Records from a dataset

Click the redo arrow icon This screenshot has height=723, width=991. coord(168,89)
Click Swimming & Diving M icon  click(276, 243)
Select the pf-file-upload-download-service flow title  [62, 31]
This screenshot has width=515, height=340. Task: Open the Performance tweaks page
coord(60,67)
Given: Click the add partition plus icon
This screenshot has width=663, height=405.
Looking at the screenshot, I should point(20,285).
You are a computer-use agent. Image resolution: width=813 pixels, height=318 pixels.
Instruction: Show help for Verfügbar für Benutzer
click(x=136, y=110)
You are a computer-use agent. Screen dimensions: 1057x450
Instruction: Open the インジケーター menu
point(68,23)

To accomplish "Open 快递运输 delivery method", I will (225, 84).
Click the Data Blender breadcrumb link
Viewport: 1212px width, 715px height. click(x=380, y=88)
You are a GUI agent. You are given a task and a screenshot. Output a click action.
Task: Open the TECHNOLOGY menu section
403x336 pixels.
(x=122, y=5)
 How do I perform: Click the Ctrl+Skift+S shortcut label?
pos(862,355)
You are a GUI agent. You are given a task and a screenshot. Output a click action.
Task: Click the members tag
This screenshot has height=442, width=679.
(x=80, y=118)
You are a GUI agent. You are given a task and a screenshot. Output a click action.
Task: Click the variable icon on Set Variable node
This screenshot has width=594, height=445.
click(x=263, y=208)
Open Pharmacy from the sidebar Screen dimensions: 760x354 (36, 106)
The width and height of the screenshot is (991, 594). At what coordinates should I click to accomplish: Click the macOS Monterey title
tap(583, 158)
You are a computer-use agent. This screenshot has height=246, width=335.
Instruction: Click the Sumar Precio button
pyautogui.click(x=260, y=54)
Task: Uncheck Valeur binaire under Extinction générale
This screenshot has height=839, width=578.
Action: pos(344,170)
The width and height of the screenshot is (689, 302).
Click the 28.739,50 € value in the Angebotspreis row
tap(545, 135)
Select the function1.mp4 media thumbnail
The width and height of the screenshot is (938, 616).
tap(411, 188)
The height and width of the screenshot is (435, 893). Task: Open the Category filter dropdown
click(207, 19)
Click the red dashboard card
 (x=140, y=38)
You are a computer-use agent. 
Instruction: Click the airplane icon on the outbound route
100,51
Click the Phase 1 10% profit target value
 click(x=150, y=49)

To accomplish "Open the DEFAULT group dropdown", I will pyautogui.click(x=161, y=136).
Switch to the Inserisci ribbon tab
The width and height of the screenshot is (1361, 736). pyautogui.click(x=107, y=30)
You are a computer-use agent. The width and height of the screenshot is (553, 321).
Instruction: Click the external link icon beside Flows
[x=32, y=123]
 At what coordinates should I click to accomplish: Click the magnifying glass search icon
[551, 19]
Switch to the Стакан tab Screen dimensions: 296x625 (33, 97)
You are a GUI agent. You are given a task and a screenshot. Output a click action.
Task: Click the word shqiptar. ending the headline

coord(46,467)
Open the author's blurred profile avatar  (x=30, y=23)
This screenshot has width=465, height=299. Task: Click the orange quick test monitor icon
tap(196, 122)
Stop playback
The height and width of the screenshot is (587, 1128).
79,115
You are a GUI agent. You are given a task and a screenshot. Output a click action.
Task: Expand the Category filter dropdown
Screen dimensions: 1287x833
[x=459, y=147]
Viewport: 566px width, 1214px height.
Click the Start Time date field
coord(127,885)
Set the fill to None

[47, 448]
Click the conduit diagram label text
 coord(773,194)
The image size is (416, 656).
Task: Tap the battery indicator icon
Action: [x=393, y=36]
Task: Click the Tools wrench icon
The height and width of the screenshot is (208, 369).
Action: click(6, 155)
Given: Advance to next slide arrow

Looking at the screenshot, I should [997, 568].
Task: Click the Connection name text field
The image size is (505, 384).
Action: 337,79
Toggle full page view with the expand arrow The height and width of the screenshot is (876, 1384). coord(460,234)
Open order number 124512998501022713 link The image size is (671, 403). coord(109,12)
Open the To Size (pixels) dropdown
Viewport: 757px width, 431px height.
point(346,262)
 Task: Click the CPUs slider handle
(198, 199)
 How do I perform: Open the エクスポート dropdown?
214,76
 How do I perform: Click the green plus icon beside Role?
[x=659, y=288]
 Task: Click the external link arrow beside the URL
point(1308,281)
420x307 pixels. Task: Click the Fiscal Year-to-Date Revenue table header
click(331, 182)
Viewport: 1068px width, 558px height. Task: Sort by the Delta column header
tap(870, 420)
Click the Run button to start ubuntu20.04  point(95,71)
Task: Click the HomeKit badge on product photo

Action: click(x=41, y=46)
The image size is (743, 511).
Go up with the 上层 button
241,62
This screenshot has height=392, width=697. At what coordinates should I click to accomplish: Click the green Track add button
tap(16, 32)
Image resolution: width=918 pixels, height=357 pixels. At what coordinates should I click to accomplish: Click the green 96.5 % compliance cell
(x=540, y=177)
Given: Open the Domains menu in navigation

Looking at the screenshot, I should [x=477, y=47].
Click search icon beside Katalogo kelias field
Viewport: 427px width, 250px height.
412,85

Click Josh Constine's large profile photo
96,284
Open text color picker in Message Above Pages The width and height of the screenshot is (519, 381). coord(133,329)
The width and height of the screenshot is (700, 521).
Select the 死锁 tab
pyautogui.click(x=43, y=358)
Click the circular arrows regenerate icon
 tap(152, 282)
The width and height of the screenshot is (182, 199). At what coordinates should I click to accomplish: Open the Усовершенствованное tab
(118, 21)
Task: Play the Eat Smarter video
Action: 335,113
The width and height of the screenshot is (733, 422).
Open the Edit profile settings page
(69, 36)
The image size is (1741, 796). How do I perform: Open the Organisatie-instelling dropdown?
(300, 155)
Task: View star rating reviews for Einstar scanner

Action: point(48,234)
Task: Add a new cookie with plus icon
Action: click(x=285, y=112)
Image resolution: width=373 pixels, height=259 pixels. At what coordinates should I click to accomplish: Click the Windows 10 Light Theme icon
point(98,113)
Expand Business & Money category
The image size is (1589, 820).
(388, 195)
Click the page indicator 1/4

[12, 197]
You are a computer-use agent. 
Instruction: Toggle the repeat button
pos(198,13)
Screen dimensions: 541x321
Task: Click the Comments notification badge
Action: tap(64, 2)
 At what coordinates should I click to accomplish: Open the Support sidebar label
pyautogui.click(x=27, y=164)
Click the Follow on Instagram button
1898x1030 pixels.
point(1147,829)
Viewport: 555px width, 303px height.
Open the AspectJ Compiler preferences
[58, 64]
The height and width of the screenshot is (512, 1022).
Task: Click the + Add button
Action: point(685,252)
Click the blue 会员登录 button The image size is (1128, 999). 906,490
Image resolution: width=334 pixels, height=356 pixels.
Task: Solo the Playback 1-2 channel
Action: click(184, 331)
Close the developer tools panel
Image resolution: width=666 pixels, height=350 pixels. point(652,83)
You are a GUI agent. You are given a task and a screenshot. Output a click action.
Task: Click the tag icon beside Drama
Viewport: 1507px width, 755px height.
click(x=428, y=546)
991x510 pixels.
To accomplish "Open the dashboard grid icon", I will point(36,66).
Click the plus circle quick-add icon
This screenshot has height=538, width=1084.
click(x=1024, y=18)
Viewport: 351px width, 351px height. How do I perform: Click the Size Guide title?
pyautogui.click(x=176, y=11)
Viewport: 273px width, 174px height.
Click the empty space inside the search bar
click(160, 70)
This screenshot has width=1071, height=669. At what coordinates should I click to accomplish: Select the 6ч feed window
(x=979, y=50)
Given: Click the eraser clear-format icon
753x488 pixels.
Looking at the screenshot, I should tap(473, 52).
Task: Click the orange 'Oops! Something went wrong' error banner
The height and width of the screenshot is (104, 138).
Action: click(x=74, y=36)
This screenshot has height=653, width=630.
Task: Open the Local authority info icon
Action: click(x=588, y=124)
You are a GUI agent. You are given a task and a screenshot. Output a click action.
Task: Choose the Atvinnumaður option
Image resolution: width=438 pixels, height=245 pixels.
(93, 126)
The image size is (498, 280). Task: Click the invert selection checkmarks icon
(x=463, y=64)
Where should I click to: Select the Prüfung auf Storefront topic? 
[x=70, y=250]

▶ _TASK REQUIREMENTS_: Only one stretch of the records above is wanted: the lines between the one holding "Instruction: Click the airplane" and the one holding "Viewport: 566px width, 1214px height.", inclusive, reproduced exactly.

▶ _WRITTEN RESPONSE_:
Instruction: Click the airplane icon on the outbound route
100,51
Click the Phase 1 10% profit target value
 click(x=150, y=49)

To accomplish "Open the DEFAULT group dropdown", I will pyautogui.click(x=161, y=136).
Switch to the Inserisci ribbon tab
The width and height of the screenshot is (1361, 736). pyautogui.click(x=107, y=30)
You are a computer-use agent. The width and height of the screenshot is (553, 321).
Instruction: Click the external link icon beside Flows
[x=32, y=123]
 At what coordinates should I click to accomplish: Click the magnifying glass search icon
[551, 19]
Switch to the Стакан tab Screen dimensions: 296x625 (33, 97)
You are a GUI agent. You are given a task and a screenshot. Output a click action.
Task: Click the word shqiptar. ending the headline

coord(46,467)
Open the author's blurred profile avatar  (x=30, y=23)
This screenshot has width=465, height=299. Task: Click the orange quick test monitor icon
tap(196, 122)
Stop playback
The height and width of the screenshot is (587, 1128).
79,115
You are a GUI agent. You are given a task and a screenshot. Output a click action.
Task: Expand the Category filter dropdown
Screen dimensions: 1287x833
[x=459, y=147]
Viewport: 566px width, 1214px height.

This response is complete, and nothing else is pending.